* What to work on: In full and exactly, please return the records, but keep out the pictures.

═════ Input material

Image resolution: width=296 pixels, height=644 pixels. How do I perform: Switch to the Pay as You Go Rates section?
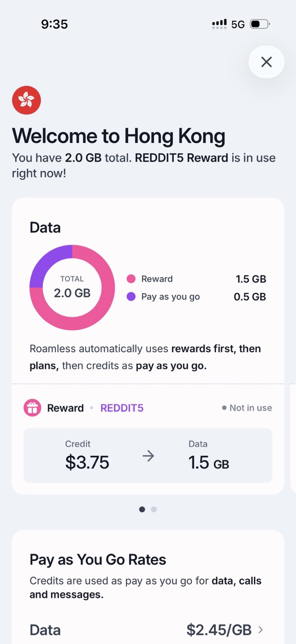[97, 559]
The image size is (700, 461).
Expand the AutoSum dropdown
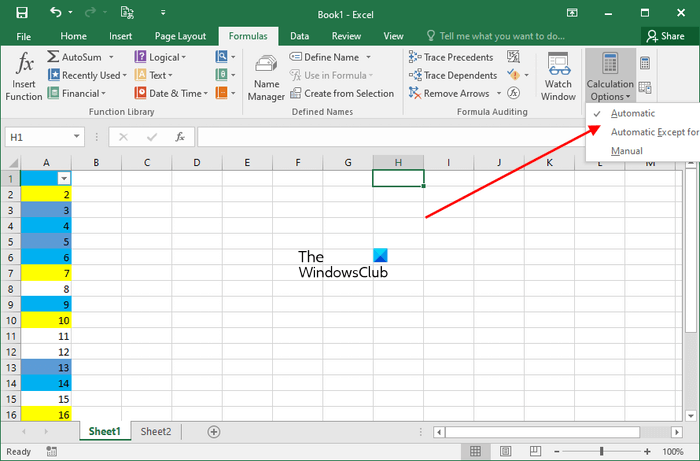109,57
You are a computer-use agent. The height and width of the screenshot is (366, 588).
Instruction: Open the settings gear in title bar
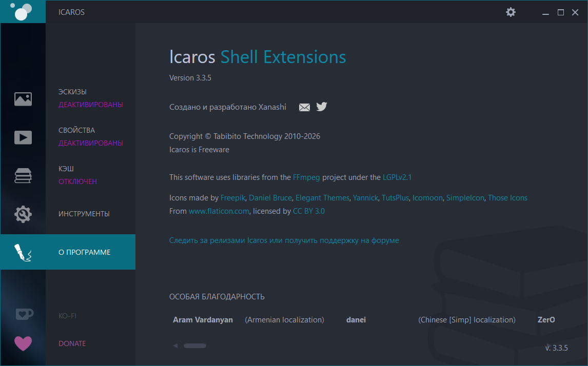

══════════

* Answer for the task:
Image resolution: width=296 pixels, height=644 pixels. How do I perform: Switch to the Pay as You Go Rates section?
[97, 559]
The image size is (700, 461).
Expand the AutoSum dropdown
109,57
You are a computer-use agent. The height and width of the screenshot is (366, 588).
Instruction: Open the settings gear in title bar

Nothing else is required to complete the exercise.